By Gianluca Lo Nostro
(Reuters) – A consortium of investors led by French billionaire Xavier Niel has closed the transaction to acquire and merge Ukrainian mobile operator Lifecell with service provider Datagroup-Volia, the investment firms involved in the deal said on Monday.
WHY IT IS IMPORTANT
Lifecell is Ukraine’s third-largest mobile provider after VEON (NASDAQ:VEON)’s Kyivstar and Vodafone (NASDAQ:VOD). The operator will merge with Datagroup-Volia, a fixed-telecom and pay-TV firm.
Lifecell was fully owned by Turkcell. In April, a Kyiv court cleared the path for the acquisition by lifting the seizure of Lifecell’s shares belonging to sanctioned Russian billionaire Mikhail Fridman, who held approximately a 20% stake through LetterOne.
KEY QUOTE
“The closing of this landmark transaction will serve as a signal to others that Ukraine offers compelling opportunities, and that the time to invest is now,” Niel said in a statement.
BY THE NUMBERS
The deal is worth at least $524.3 million, Turkcell said on Monday. The European Bank for Reconstruction and Development (EBRD) and the International Finance Corporation will provide $435 million in loans, the firms added.

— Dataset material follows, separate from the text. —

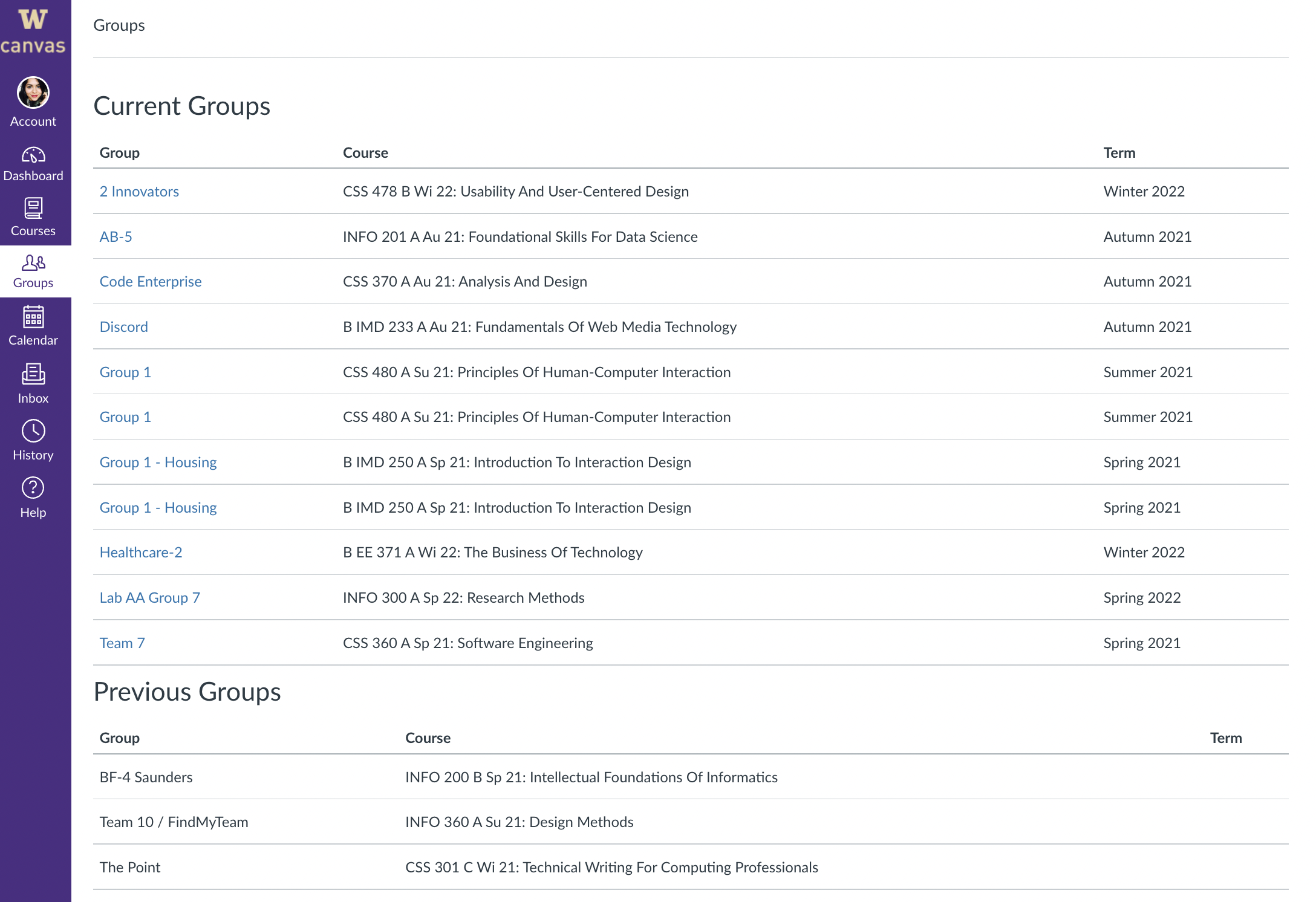Click the UW Canvas logo
The height and width of the screenshot is (902, 1316).
pos(33,31)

The new platform is expected to rack up around 10 million mobile users, and more than 4 million people connected via fixed-access network.
CONTEXT
NJJ Holding, the leading investor alongside Horizon Capital, is one of Niel’s investment vehicles. It is the sole owner of Atlas (NYSE:ATCO) Investissement, which is also the top shareholder of telecoms group Millicom.
Iliad, at the core of Niel’s overarching telco busines, will not be the parent company of this new Ukrainian provider, its CEO Thomas Reynaud told Reuters in August.
WHAT’S NEXT
The international player emerging from this merger may improve competition among convergent operators in Ukraine’s telecoms triopoly, Kyivstar’s CEO told Reuters on Thursday while the war with Russia weighs on mobile providers’ resiliency.